NATURE DE LA DÉCISION : réputée contradictoire, en premier ressort, au fond
Grosse délivrée à
expédition délivrée à
le
mentions diverses
DEMANDEUR:
Monsieur [B] [D]
[Adresse 3]
[Localité 1]
représenté par Me Fabrice BARBARO, avocat au barreau de NICE, avocat plaidant
DEFENDEUR:
Monsieur [T] [P]
[Adresse 2]
[Localité 1]
N’ayant pas constitué avocat
EXPOSE DU LITIGE
[B] [D] a signé avec [O] [P] et [L] [H] un contrat d’habitation meublé le 6 février 2022.
Suite à de nombreux impayés de loyers, [B] [D] a obtenu une ordonnance en date du 1er juin 2023 du juge de proximité du tribunal judiciaire de Nice, statuant en référé, prononçant la résiliation du bail, l’expulsion des locataires, fixant une indemnité d’occupation et le montant de la dette locative.

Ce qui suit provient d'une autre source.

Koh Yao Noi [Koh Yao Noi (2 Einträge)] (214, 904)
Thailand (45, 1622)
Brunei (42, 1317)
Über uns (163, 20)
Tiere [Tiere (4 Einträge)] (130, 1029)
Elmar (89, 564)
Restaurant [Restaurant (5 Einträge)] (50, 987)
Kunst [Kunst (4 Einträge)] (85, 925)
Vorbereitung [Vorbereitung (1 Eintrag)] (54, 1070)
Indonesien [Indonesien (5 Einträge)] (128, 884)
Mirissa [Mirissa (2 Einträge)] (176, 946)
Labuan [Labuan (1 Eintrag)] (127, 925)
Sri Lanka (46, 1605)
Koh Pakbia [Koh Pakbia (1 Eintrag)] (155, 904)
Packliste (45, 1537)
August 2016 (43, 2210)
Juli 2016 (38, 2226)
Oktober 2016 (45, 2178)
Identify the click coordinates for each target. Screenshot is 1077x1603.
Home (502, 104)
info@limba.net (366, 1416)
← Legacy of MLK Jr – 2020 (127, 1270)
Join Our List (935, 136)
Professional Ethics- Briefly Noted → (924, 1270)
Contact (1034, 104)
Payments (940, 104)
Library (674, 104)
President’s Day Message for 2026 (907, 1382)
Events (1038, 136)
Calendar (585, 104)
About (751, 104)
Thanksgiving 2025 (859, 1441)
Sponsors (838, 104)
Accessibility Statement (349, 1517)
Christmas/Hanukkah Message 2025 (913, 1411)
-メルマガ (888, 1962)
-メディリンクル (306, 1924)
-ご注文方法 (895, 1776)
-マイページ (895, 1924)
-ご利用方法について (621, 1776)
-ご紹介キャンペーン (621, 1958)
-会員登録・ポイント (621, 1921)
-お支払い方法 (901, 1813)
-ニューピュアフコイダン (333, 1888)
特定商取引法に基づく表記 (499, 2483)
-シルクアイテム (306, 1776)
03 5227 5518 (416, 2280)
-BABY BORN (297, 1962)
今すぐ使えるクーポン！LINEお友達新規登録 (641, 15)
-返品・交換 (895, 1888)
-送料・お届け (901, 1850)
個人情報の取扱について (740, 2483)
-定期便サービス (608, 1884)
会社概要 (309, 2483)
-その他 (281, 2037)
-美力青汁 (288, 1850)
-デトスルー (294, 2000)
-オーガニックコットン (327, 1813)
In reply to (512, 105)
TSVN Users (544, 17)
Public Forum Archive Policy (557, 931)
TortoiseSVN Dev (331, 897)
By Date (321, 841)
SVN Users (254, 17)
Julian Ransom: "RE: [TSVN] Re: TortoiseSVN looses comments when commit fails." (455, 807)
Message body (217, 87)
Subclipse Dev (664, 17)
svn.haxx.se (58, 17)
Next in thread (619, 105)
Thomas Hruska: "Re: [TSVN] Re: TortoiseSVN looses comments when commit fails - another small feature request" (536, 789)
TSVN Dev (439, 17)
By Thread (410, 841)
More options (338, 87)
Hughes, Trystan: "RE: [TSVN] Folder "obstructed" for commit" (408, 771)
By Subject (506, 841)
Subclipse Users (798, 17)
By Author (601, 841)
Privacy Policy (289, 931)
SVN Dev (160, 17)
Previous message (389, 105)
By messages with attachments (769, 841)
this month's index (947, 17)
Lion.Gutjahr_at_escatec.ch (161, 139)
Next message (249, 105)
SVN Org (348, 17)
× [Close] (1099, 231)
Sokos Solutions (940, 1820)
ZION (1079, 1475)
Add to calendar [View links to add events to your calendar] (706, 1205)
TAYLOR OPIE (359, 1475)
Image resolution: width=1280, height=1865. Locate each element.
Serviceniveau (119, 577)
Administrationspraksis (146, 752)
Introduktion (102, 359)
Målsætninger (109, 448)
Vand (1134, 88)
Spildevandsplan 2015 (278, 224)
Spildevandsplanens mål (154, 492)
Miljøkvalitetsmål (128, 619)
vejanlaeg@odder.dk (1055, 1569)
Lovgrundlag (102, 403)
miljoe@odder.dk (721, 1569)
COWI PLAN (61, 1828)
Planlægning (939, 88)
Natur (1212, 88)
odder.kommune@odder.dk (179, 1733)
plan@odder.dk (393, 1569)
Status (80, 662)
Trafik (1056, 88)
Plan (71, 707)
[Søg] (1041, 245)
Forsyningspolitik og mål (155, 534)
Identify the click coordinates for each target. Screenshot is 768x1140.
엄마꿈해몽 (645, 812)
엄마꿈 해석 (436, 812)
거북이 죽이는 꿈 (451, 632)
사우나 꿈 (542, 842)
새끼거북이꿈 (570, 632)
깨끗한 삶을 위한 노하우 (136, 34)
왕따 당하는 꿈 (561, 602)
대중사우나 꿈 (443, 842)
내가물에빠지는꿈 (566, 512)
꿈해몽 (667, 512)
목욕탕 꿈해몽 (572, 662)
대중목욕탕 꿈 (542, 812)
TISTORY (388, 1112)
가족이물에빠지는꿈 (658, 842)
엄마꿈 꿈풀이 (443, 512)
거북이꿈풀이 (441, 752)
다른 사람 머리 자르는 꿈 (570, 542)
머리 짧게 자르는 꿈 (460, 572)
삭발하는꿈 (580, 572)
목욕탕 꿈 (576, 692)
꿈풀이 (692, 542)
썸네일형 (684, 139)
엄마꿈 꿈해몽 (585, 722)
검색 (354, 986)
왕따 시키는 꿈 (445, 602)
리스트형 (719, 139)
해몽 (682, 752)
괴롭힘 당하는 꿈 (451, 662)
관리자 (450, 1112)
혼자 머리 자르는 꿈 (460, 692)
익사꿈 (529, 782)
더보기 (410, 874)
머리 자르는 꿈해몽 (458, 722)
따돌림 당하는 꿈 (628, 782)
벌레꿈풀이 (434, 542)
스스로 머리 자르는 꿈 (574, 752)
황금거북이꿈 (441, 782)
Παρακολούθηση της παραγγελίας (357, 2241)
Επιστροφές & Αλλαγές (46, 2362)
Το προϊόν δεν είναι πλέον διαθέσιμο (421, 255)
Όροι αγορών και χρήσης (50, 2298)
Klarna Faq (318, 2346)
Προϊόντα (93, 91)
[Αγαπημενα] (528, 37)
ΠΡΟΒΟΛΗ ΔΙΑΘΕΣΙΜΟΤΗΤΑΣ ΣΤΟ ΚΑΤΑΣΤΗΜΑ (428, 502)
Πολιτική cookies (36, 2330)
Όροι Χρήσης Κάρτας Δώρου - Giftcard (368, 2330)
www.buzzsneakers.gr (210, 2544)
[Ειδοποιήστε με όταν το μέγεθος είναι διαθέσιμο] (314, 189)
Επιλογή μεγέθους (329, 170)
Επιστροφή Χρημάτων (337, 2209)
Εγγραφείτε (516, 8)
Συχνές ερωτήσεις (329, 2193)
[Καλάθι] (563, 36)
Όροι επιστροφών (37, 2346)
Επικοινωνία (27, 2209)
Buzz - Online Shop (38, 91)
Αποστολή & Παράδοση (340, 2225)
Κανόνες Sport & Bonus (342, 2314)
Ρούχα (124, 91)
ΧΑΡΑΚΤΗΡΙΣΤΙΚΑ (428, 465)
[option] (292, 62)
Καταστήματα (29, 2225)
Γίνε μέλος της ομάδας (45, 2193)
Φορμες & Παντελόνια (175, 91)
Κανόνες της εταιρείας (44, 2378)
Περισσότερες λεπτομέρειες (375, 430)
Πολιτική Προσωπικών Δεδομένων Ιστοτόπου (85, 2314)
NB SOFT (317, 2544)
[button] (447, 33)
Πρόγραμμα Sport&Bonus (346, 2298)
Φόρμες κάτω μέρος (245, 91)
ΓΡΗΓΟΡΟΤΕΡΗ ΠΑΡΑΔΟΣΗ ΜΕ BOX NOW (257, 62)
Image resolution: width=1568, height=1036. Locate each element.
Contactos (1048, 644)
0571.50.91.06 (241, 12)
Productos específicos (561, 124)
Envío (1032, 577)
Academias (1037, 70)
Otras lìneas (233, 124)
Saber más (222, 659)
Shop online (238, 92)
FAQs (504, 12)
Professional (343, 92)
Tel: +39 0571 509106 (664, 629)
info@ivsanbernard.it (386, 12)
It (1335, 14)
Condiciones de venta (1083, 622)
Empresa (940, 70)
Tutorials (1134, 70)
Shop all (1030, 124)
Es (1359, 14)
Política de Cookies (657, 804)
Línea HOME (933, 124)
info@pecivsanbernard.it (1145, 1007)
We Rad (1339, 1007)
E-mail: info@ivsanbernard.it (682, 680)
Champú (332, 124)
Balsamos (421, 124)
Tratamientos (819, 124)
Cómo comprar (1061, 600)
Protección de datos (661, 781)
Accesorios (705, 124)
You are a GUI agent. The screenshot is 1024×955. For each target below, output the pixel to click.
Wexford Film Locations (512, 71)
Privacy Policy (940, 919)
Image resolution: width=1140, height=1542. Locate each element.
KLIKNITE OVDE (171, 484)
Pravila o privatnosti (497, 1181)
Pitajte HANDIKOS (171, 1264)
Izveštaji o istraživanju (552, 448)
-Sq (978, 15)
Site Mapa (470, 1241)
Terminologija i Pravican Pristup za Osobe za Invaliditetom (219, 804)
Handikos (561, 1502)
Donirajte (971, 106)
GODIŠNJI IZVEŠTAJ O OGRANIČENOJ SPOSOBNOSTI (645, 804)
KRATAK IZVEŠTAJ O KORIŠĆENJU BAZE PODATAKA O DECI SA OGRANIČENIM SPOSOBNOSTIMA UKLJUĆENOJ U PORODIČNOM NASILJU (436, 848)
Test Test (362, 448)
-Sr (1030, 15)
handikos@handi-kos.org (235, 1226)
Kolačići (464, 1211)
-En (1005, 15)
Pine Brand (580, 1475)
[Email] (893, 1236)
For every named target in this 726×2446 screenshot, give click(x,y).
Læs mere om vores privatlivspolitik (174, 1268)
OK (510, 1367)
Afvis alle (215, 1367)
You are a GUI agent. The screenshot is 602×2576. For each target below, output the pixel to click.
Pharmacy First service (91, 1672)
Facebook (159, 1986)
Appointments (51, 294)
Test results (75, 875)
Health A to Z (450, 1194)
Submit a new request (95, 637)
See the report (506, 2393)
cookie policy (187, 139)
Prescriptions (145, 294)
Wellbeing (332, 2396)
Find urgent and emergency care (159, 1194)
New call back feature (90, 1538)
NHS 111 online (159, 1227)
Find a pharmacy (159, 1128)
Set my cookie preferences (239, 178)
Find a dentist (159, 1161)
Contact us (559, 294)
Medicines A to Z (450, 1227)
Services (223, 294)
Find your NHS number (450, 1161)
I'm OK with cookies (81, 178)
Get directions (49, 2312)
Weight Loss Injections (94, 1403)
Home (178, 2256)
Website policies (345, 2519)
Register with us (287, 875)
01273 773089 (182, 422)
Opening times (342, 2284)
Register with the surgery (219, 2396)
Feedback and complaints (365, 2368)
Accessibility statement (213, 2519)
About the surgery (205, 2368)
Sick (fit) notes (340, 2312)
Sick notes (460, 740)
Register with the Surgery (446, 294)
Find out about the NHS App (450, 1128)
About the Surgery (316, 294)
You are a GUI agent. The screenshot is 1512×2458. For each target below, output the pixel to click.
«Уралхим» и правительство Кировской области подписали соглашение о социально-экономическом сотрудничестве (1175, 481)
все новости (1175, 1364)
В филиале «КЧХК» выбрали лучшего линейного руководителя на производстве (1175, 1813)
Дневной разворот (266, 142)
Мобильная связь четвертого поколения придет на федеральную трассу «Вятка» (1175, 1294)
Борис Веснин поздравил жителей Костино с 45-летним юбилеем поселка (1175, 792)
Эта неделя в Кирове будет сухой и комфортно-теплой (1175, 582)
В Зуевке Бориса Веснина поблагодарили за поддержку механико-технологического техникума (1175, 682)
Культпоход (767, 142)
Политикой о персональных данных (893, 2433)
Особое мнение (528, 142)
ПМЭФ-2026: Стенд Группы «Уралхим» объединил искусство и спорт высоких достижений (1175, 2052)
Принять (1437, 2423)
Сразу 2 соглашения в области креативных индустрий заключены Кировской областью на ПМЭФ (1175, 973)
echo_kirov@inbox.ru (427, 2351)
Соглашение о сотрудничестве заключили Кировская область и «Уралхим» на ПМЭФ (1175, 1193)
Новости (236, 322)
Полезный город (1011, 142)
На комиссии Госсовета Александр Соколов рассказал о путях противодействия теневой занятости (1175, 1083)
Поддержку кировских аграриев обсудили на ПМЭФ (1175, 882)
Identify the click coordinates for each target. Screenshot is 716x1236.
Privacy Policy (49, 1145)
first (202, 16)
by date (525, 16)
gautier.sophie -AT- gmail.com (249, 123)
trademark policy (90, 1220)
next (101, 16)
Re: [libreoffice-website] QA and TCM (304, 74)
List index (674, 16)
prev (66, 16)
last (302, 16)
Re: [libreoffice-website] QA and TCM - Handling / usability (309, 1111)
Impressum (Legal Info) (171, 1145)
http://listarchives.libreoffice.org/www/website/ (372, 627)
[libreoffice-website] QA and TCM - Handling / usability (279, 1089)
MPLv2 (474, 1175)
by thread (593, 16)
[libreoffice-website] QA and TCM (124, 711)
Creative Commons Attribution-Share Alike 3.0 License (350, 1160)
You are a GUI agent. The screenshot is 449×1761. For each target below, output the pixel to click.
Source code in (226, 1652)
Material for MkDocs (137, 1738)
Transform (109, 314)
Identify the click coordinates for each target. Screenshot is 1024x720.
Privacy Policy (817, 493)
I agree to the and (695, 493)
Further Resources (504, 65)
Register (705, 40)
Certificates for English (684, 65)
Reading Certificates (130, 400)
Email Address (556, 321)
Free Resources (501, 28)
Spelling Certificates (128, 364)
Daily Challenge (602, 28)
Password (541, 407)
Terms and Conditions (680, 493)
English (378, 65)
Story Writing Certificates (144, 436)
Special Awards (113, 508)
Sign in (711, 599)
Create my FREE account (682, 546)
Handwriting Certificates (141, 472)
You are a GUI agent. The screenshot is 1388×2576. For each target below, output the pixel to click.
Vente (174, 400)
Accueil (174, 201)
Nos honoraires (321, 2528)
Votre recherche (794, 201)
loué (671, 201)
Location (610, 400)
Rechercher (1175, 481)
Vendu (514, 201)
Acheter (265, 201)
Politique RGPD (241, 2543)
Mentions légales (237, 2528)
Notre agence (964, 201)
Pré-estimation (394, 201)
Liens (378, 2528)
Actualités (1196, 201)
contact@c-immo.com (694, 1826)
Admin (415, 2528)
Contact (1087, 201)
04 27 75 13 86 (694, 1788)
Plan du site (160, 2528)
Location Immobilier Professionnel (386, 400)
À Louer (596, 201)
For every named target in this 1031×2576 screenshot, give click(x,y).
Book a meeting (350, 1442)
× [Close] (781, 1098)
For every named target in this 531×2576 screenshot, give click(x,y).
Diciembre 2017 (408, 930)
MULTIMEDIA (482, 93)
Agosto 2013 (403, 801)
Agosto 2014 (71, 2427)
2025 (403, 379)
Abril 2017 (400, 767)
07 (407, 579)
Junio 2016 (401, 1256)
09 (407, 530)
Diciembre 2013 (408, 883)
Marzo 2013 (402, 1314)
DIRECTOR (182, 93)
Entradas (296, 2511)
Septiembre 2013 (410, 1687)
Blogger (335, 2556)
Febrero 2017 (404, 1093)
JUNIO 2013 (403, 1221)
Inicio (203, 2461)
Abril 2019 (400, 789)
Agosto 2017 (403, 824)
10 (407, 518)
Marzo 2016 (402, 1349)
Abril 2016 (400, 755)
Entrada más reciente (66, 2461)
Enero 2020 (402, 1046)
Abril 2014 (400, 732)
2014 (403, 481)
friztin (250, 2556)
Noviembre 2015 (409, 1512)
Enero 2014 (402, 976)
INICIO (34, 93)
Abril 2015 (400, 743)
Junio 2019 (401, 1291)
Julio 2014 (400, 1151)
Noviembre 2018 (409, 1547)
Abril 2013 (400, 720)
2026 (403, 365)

Par acte en date du 25 janvier 2024, [B] [D] a fait assigner [T] [P] devant le tribunal judiciaire de Nice aux fins d’entendre, sur le fondement de l’article 1240 du code civil :
–dire et juger qu’afin de signer le contrat de bail du 6 février 2022, [O] [P] a produit de faux bulletins de salaire ainsi qu’une fausse attestation qui ont été dressés par son père [T] [P] alors président de la SAS les Experts de la Rénovation, radiée le 7 octobre 2022,
–dire et juger que sans la production de tels documents falsifiés [B] [D], qui a été trompé sur la situation financière de ses futurs locataires, n’aurait jamais signé avec [O] [P] et [L] [H] le bail d’habitation meublé en date du 6 février 2022,
en conséquence :
–condamner [T] [P] à payer à [B] [D] la somme de 12 000 € au titre des loyers impayés du mois d’août 2022 au mois de décembre 2023,
–dire que cette somme devra être actualisée jusqu’au jour du prononcé de la présente décision ou de la parfaite et complète libération des lieux par [O] [P] et [L] [H],
–condamner [T] [P] à payer à [B] [D] la somme de 3000 € au titre de l’article 700 du code de procédure civile ainsi qu’aux dépens.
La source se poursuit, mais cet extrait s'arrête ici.